The photo, as you can see for yourself, shows two adolescent boys, twins actually, stocking caps pulled over matching mops of blond hair on what is obviously a chilly day as they stand perched on the frame rails of an open trailer in front of a rather dilapidated old car. The photo was taken 45 years ago. The boys’ father had just paid $300 to buy the car.

Leslie (left) and Leigh on a vintage racing weekend
Leslie (left) and Leigh on a vintage racing weekend

The boys are the Keno brothers, Leigh and Leslie, or maybe it’s Leslie and Leigh; after all, they are identical twins. Their father, Ron, was a high school teacher but he and the boys’ mother, Norma, also were experts in folk art and country furniture. Ron collected and restored old cars. Norma often kept the boys home from school on Fridays to attend antique shows with her in upstate New York.

The boys followed in and then sped beyond their parents’ footsteps, and tire tracks. They went from digging up, collecting, buying and selling antique stoneware bottles to becoming recognized by the American television-viewing public as Leigh and Leslie Keno, the effusive, even passionate appraisers telling people on Antiques Roadshow that their gorgeous 17th Century table or Philadelphia-made chairs would be worth so much more had they not stripped and refinished them.

But the Keno brothers were car guys even before they were studying the sources of the wood and the maker of the particular dovetails used to produce a specific piece of furniture.

“Our father was a car collector,” Leslie Keno explained. “We spent our summers under a car with him.”

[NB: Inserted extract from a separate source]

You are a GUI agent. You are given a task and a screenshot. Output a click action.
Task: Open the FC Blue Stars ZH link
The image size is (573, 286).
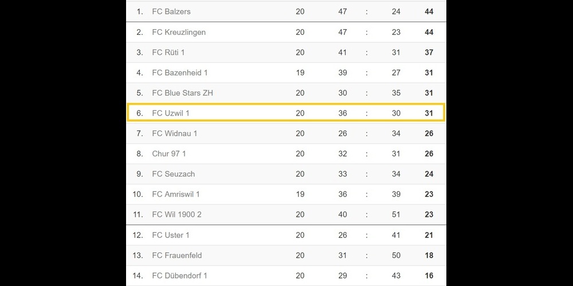pos(182,93)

They still crawl under cars
They still crawl under cars

Leigh interrupts his brother — the twins seem to interrupt each other quite often — one starting a sentence, the other adding a few words, the other jumping back in and the other finishing the thought. But it’s not that they’re trying to one-up each other, it’s just that they’re so passionate about the subject, whether that subject is antique furniture, classic cars, or the Keno family.

Leslie remembers when they were 12 and they went to a friend of their father’s and there was a car parked partway into the back of an old school bus to protect it — at least to some extent — from the upstate New York weather.

“We climbed on the car and dusted after it at age 12,” he said, adding that they saw the same car again some 40 years later in the exquisite showroom at Sotheby’s in New York City, where the car, now meticulously restored, sold at auction in 2013 for more than $1.2 million.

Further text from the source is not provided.